Now, according to business daily Világgazdaság, the Government Office of the Capital City of Budapest has initiated proceedings against the BKK for continuing to flog tickets for the non-existent bus – as reported in the daily English-language news bulletin Hungary AM.

Which only seems right and proper – and about time too, you might think to boot.

Except the government office (whose senior staff probably wouldn't deign to use anything so common as a bus to the airport - they surely have nice cars and drivers to do that) is not only late spotting the problem, it never spotted it in the first place.

According to the BKK's own website, it was the Közlekedő Tömeg Egyesület, an association of transport enthusiasts, ie a bus and trainspotting NGO, who pointed out the error.

The BKK is, quite rightly, apologising to its frustrated non-passengers, and offering refunds – though of course how many actually bother to apply is open to question.

Not only that, but the BKK owned up to the problem on September 25, almost a fortnight ago.

Which is when I started to wonder what exactly is going on here. We have to remember the BKK is a Budapest-owned institution, and the Government Office is, well, owned by a government which has, since the city fell to opposition control, been acting in a less than friendly way to City Hall.

The BKK certainly appears to have been incompetent and in error. But given that, when informed of their mistake, the authority owned up and began efforts to correct the situation, you have to ask what this is all about.

Initiating legal proceedings against the BKK, tying up management time and with the possibility of a fine at the end of it all - will benefit who exactly? Apart from a bunch of lawyers acting on the case, which citizens of the city, or indeed visitors, will gain from any such procedure?

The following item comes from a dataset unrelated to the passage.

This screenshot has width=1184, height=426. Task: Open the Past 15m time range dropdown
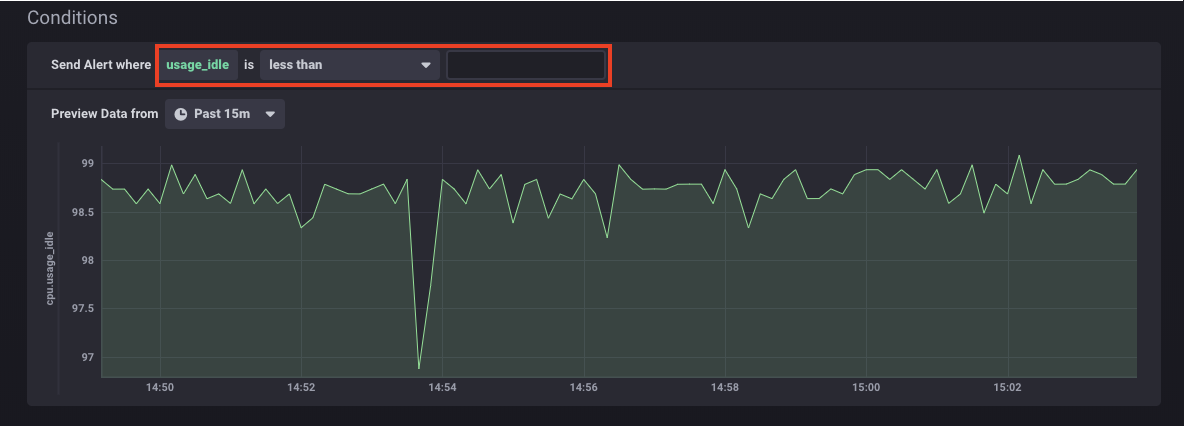point(225,114)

True, $47,000 in income for a phantom service is not a bad little earner – and I'd have been furious to be one of the passengers caught out. But in truth a) it's not benefiting anyone personally and b) it's not even small change in the veritable ocean of frauds and scams that have been going on here for decades, even if only half the allegations are true.

In view of this, I suggest if the Government Office goes ahead with these proceedings, another enquiry ought to be launched into the Government Office itself for negligence, asking why it took them six months to actually discover – probably off the BKK's own website – this heinous wrongdoing.

In fact, better still, an enquiry ought to be launched as to why this office – it occupies a massive block up there in Angyalföld, Budapest XIII - actually exists at all, since its tasks could - and some would say should,- be under the control of the Budapest City Council – a body of representatives elected for the task of running and developing the Hungarian capital.

Abolishing this office, which probably spends $47,000 on loo paper and window-cleaning expenses alone each year, would arguably be of far better value to the public than dragging the BKK through the courts for its negligence in scamming 16,000 travellers for that same amount.


Perhaps Finance Minister Mihály Varga could suggest this to PM Viktor Orbán next time they have a friendly tête-à-tête about cost saving to pay for the extra expenses created by the coronavirus pandemic.


PS - The budget-conscious traveller can still make it to the airport for a cost-effective fare. In fact, the option to use the M3 Metro to Kőbánya-Kispest, then change to the 200E bus has been available for years. And it's even cheaper than the 100E - the price of two regular bus tickets, which is, these days, Ft 700 I think. But you do have to walk 100m from the metro station to the bus station. On average, it takes about 40 minutes from Deák Ferenc tér to the airport terminals.